*問題*: 「Task: Open the SMART heartbeat monitor icon」を含む行から始めて「will pyautogui.click(x=866, y=404).」を含む行までのデータを、両端の行も含め、空行を除いた番号付きリストとして書き出してください。

---------- 演習用データ

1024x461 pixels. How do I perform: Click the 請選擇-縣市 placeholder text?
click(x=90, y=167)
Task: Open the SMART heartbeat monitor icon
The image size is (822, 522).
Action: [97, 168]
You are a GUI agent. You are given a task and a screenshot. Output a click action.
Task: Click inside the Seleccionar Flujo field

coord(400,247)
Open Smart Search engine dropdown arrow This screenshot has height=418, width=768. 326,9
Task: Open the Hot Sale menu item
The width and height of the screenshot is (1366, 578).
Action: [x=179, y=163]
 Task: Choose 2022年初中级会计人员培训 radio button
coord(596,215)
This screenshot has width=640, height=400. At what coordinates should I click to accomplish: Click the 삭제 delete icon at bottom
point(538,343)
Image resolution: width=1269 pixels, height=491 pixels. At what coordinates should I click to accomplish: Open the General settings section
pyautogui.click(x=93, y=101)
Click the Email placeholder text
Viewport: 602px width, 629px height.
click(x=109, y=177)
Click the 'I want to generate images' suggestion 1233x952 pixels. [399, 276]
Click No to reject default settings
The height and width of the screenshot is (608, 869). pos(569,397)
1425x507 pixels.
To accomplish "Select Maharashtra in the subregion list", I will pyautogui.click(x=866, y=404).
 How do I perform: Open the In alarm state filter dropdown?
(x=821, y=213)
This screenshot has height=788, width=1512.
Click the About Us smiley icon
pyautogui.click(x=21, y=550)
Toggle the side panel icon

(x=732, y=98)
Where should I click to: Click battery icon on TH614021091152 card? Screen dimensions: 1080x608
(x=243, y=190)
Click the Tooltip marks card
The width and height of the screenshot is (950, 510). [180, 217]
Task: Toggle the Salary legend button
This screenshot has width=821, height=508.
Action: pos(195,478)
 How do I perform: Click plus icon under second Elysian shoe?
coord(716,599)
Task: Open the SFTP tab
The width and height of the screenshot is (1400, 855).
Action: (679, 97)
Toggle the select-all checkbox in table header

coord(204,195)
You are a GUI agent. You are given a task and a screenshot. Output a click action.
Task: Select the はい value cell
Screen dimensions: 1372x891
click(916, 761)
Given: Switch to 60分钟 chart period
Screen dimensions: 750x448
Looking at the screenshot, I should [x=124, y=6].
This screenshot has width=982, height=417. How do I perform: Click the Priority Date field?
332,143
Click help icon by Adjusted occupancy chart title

--------------------

*解答*:
1. Task: Open the SMART heartbeat monitor icon
2. The image size is (822, 522).
3. Action: [97, 168]
4. You are a GUI agent. You are given a task and a screenshot. Output a click action.
5. Task: Click inside the Seleccionar Flujo field
6. coord(400,247)
7. Open Smart Search engine dropdown arrow This screenshot has height=418, width=768. 326,9
8. Task: Open the Hot Sale menu item
9. The width and height of the screenshot is (1366, 578).
10. Action: [x=179, y=163]
11.  Task: Choose 2022年初中级会计人员培训 radio button
12. coord(596,215)
13. This screenshot has width=640, height=400. At what coordinates should I click to accomplish: Click the 삭제 delete icon at bottom
14. point(538,343)
15. Image resolution: width=1269 pixels, height=491 pixels. At what coordinates should I click to accomplish: Open the General settings section
16. pyautogui.click(x=93, y=101)
17. Click the Email placeholder text
18. Viewport: 602px width, 629px height.
19. click(x=109, y=177)
20. Click the 'I want to generate images' suggestion 1233x952 pixels. [399, 276]
21. Click No to reject default settings
22. The height and width of the screenshot is (608, 869). pos(569,397)
23. 1425x507 pixels.
24. To accomplish "Select Maharashtra in the subregion list", I will pyautogui.click(x=866, y=404).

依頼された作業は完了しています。